W. P. Carey plans to pay 86% AFFO in the form of dividends in 2019, which is above the average payout rate of 70% over the last ten years. We believe that this payout ratio is not very worrying as the increase is due to a reduction in AFFO for the year in connection with the acquisition of CPA: 17. We expect the payout ratio to return to more normal levels as AFFO is growing in the future.
Shares of W.P. Carey closed on May 23 rd 2019 trading session of $ 83. Using the midpoint of AFFO guidance for the year, the share has a price-adjusted fund from operating conditions, or P / AFFO, of 17.3. We have a target of 2024 P / AFFO of 12.5, which is slightly above the share's historical valuation. If the shares were to return to this target by 2024, the valuation would be a 6.3% headline for the total annual return over that period. This can significantly reduce the overall return in the coming years. All in all, we expect that shares in W.P. Carey will offer a total annual return of only 2.2% through 2024, making W.P. Carey a bad choice for investors interested in total returns.

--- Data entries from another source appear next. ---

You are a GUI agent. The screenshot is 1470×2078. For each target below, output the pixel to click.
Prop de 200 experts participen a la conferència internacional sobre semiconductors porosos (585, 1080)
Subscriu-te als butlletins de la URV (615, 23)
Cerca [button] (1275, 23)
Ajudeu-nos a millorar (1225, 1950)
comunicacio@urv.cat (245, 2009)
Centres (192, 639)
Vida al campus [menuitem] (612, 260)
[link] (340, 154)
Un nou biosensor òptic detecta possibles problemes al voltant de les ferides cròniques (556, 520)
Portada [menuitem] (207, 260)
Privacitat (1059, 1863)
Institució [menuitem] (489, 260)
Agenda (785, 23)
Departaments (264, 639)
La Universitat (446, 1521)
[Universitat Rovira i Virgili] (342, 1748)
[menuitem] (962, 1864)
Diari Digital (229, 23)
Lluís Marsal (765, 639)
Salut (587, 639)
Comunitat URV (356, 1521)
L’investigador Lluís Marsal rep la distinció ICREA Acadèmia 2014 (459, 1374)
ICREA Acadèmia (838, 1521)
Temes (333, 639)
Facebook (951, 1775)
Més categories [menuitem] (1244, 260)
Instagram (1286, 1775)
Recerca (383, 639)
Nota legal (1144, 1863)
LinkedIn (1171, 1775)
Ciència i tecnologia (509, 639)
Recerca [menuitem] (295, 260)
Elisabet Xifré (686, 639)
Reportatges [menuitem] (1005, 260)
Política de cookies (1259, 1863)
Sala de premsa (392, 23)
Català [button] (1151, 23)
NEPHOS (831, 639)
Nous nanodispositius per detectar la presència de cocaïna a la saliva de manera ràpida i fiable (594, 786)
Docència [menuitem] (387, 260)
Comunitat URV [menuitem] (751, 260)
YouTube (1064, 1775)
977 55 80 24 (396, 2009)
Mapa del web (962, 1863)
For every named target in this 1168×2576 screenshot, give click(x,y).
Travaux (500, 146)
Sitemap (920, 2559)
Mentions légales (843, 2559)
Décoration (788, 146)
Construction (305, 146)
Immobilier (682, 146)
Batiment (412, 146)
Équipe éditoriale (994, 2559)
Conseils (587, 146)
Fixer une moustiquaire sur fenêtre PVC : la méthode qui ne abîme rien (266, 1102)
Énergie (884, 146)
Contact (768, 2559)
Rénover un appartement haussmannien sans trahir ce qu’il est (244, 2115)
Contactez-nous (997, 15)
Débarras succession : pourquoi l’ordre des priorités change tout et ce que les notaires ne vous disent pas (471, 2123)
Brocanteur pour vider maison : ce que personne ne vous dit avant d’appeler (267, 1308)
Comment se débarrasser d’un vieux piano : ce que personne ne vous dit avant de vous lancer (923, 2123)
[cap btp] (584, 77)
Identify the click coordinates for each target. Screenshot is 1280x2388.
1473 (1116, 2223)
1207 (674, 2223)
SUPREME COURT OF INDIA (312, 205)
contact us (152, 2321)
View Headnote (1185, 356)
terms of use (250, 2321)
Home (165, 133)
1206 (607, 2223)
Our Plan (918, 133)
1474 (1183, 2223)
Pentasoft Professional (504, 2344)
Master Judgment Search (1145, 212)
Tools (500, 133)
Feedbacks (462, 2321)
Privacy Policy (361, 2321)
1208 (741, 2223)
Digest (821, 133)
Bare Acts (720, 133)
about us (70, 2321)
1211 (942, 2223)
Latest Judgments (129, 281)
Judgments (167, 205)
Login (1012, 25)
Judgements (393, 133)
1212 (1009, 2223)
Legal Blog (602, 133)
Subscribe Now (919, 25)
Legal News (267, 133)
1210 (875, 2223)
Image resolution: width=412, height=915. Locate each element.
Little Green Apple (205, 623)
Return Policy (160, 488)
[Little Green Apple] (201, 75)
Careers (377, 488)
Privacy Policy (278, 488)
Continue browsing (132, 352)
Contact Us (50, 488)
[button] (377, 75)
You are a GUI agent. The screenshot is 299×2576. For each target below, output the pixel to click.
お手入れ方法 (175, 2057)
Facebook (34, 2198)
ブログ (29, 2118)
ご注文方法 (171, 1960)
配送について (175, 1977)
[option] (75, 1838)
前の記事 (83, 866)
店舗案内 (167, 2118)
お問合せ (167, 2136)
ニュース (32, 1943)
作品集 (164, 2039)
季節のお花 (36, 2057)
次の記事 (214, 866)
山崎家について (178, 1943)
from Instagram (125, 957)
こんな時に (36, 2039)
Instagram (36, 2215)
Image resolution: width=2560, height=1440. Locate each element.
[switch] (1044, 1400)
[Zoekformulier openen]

W.P. Carey's diversified business, both in terms of geography and tenant types, is attractive to us, because it means trust is not dependent on just one region or industry to maintain its business. While the costs associated with the acquisition of CPA: 17 weigh the AFFO expectations for the current year, we believe that the dividend is very safe and the yield above 5% is very attractive for income investors.
It is said that W.P. Carey's stock has had a huge 2019. As such, this has removed much of our overall expected return. Due to the low expected total annual return, we encourage investors to seek a high total return to wait for a buy-back before purchase.
Note: I / We have no posts in the said stores and no plans to start any positions within the next 72 hours. I wrote this article myself and express my own opinions. I do not receive compensation for it (except from Seeking Alpha). I have no business relationship with any company whose stock is mentioned in this article.